Aromaticity, Coulomb repulsion, π delocalization or strain: who is who in endohedral metallofullerene stability?

Endohedral metallofullerenes (EMFs) synthetized in the laboratory are known to often violate the isolated pentagon and pentagon adjacency penalty rules that successfully describe the relative stability of pristine fullerene isomers. To explain these anomalies, several models have been proposed. In this work, we have systematically investigated the performance of the widely used IPSI (inverse pentagon separation index), ALA (additive local aromaticity) and CSI (charge stabilization index) models in predicting the relative stability of a large number of EMF isomers with cages ranging from C28 to C104 and charge states of 4− and 6−. By explicitly comparing with existing experiments and quantum chemistry calculations, we show that the predictive power of the ALA and CSI models is similarly good, with CSI being slightly superior though computationally much less involved. IPSI's performance is generally worse though still acceptable in a wide range of cage sizes, except for the higher charge states in the C62 to C82 size interval.

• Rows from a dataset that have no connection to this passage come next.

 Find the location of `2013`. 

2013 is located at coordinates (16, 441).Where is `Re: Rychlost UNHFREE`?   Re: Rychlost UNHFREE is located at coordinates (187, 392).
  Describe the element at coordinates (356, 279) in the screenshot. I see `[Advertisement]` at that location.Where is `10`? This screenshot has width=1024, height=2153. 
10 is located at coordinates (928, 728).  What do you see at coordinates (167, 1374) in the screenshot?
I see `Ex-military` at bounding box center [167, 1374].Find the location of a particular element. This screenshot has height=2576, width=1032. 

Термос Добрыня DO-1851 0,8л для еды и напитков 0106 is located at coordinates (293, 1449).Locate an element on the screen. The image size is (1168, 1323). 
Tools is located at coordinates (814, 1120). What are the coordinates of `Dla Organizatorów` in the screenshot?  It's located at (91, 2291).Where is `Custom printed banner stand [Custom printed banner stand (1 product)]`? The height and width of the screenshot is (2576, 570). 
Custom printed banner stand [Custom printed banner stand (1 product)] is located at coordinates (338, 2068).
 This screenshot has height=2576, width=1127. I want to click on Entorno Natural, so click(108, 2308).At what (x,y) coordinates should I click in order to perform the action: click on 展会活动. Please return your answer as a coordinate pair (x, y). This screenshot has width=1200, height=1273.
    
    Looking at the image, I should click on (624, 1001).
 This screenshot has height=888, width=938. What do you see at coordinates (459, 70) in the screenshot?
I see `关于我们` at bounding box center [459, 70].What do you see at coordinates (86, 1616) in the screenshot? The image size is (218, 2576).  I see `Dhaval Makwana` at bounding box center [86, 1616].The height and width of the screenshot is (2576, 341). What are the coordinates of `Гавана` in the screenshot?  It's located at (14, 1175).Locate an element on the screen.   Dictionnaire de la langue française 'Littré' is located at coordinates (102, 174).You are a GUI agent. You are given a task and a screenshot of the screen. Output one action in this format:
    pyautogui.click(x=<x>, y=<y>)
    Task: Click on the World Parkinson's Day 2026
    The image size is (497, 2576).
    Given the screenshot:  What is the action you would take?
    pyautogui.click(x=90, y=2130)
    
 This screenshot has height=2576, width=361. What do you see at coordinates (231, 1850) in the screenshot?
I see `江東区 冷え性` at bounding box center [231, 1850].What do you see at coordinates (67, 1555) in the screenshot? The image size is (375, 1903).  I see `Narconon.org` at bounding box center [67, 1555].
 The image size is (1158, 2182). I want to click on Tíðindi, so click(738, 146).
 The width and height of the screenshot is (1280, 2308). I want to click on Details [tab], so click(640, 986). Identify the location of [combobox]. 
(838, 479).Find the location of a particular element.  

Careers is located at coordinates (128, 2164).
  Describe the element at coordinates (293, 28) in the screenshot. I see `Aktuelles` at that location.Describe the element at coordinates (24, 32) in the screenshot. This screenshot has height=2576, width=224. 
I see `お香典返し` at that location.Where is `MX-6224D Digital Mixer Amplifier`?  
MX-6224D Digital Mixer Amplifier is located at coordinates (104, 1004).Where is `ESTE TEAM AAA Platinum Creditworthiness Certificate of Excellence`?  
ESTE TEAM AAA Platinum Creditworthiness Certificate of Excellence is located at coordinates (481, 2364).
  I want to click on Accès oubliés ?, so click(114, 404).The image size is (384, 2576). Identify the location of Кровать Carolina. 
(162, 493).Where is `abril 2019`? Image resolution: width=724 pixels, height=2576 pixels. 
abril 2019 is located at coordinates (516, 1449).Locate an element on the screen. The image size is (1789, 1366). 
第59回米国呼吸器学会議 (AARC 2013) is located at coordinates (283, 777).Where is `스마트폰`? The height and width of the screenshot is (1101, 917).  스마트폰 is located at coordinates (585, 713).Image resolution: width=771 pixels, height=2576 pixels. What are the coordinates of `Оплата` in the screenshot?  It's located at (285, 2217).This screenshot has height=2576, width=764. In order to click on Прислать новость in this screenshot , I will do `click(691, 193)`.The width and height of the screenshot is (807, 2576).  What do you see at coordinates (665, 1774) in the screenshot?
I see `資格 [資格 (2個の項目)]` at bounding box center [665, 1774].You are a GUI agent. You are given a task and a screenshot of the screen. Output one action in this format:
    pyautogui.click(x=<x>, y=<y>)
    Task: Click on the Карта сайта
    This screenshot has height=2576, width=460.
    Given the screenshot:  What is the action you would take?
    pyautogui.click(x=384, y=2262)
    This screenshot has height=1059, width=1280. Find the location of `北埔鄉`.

From our analysis, we conclude that neither Coulomb electronic repulsion (IPSI) nor aromaticity (ALA) are the sole parameters governing the relative stability of EMF isomers. Electron delocalization in the π shell in combination with minimum strain (CSI) provides a more realistic description of the relative stabilities observed experimentally, as the former can compensate an unfavorable Coulomb repulsion and account for stabilizing binding effects that do not necessarily translate into aromaticity.